* **Request**:
Copy the material below word for word, keeping every line exactly as it stands.

* **Entries shown**:
● ● ● ● ●
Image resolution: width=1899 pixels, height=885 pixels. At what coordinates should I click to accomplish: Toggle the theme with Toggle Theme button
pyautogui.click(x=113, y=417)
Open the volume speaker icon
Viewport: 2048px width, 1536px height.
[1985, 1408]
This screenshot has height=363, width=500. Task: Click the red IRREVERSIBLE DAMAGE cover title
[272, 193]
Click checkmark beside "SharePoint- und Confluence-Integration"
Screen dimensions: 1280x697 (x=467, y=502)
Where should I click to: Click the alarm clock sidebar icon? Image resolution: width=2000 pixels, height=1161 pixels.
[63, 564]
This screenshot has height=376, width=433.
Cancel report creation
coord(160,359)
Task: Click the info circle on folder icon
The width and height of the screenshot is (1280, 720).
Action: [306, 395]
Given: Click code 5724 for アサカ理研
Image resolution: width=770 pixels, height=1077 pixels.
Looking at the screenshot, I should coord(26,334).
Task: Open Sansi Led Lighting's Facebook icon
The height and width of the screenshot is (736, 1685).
● ● ● ● ●
* **Output of the task**:
Image resolution: width=1899 pixels, height=885 pixels. At what coordinates should I click to accomplish: Toggle the theme with Toggle Theme button
pyautogui.click(x=113, y=417)
Open the volume speaker icon
Viewport: 2048px width, 1536px height.
[1985, 1408]
This screenshot has height=363, width=500. Task: Click the red IRREVERSIBLE DAMAGE cover title
[272, 193]
Click checkmark beside "SharePoint- und Confluence-Integration"
Screen dimensions: 1280x697 (x=467, y=502)
Where should I click to: Click the alarm clock sidebar icon? Image resolution: width=2000 pixels, height=1161 pixels.
[63, 564]
This screenshot has height=376, width=433.
Cancel report creation
coord(160,359)
Task: Click the info circle on folder icon
The width and height of the screenshot is (1280, 720).
Action: [306, 395]
Given: Click code 5724 for アサカ理研
Image resolution: width=770 pixels, height=1077 pixels.
Looking at the screenshot, I should coord(26,334).
Task: Open Sansi Led Lighting's Facebook icon
The height and width of the screenshot is (736, 1685).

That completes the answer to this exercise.